The world of possibilities that I had closed off from myself was now open. I immediately downloaded Mega Man 9.
As a kid I religiously played every NES installment in the series. As the series went on, Mega Man was given more tools to defeat his enemies, such as the slide move, the mega-buster, more forms for Rush, and friends like Auto, Flip Top, and Beat. Many of these additions were controversial among fans as they made the game much easier. The mega-buster, the most contentious, allowed Mega Man to charge up and release a large blast, made clearing out enemies less work. While these extras did add some freshness to the series as it went on, they also diluted what made Mega Man so great in the first place.
Mega Man games brutally demand perfection in their execution. It doesn’t matter that you’ve made it through three screens of moving platforms, if you lose focus during the fourth and die, you’re doing it all over again. You only get so many lives and once they’re all lost, even if you’ve gotten as far as the level boss, you’re doing the whole level over again.
All Mega Man games are about recognizing patterns—learning when and where to jump to avoid dangers and defeat enemies. The most wicked, seen throughout the series, are disappearing blocks where you must memorize their pattern to get across danger. “Does the sound of these blocks haunt your dreams?” Joel over at Spectacle Rock once wrote about Mega Man. Any fan of the series hears the sounds of those blocks in their deepest gaming nightmares.
He hates you.
Mega Man games are just plain mean and they hate you. And yet I love them. I bow to their demand of perfection. I’ll play the same level, over and over and over again, memorizing how to beat it; slowly crawling my way through. They’re not games that are to be played casually. You either sit down with the focused intent to win or go play something else.
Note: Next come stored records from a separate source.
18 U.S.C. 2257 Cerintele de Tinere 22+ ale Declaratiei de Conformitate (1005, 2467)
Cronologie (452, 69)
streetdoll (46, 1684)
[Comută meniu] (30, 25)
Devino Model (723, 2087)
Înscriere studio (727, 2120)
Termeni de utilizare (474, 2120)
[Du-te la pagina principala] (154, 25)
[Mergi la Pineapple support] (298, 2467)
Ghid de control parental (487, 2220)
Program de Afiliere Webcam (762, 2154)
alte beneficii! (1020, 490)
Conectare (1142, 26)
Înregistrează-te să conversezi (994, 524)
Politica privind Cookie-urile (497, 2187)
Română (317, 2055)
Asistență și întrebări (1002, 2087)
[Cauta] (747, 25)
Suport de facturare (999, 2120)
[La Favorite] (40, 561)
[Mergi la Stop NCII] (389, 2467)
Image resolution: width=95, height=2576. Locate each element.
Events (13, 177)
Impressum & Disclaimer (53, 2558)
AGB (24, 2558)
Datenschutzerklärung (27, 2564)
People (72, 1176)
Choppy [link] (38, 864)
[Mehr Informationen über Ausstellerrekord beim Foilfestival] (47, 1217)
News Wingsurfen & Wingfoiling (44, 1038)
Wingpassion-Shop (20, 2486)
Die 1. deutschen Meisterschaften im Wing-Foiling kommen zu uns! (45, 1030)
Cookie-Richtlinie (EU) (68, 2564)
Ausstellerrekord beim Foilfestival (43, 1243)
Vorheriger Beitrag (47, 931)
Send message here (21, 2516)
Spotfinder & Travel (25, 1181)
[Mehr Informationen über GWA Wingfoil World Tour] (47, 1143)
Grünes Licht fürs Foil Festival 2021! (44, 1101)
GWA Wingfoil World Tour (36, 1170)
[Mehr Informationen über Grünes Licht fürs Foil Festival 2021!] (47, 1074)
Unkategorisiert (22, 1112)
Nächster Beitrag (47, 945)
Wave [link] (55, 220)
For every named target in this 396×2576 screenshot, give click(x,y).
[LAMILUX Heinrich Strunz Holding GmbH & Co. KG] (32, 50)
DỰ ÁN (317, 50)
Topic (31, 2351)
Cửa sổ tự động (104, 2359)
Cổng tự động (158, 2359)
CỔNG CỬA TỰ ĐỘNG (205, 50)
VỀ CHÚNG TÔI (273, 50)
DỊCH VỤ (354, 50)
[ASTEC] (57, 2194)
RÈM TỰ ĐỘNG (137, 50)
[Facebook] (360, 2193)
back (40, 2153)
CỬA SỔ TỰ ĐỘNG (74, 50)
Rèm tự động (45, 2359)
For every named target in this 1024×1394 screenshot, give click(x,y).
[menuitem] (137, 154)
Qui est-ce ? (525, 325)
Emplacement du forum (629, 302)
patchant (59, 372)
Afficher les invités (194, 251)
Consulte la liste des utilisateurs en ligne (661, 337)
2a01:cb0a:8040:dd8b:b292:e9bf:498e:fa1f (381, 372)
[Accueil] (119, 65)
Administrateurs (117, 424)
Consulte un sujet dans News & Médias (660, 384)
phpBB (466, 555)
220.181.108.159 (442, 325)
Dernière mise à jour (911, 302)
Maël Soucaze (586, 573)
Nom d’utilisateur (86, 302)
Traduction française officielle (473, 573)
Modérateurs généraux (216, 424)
Mega Man 9 gets back to those roots and still brings many new challenges that truly make it a new game. While most of his allies return, Mega Man no longer has the controversial mega-buster. He can no longer slide. It’s just his blue-suited self and his three-shot arm cannon. The robot bosses are new and creatively designed.
I really, really love the weapons you get after defeating Hornet Man and Galaxy Man – hornets who attack enemies and fetch power-ups and steerable black holes. The game’s levels are fresh and yet do enough to tug at the deep-seated nostalgia I hold for the series. The music in the Mega Man games was always top-notch and that hasn’t changed in this new addition.
I very much like Mega Man 9 (though I do kinda miss the slide move). And I’m once again ecstatic to hear of a new game being released; due to the ninth game’s success, Mega Man 10 will be released soon. Luckily, this time I don’t have to bury the news in the back of my mind.
That’s an interesting point of view — I never saw the Mega Man series as requiring absolute perfection, though my intro to it was the second one, which was probably the easiest of the series. MM9 was fun but difficult for me until the first Dr. Wily stage, which I found annoying. Every time you mess up, you have to screw around recharging your weapons so that you can traverse the obstacles again. This seemed more time-consuming than interestingly difficult.
Definitely more so in the NES releases where if you lost all your lives and continued, your energy tanks didn’t carry over. Unless you were a total badass at Wiley’s levels those things were invaluable. 9 isn’t so unforgiving – your energy tanks stay.
I completely agree about the recharging – the annoyance was always present in the series but is especially so in 9 – not letting you recharge after dying in a boss battle makes sense but elsewhere in the level should be an automatic weapon recharge upon death – you’re just going to sit there and shoot enemies endlessly to get what you want anyway.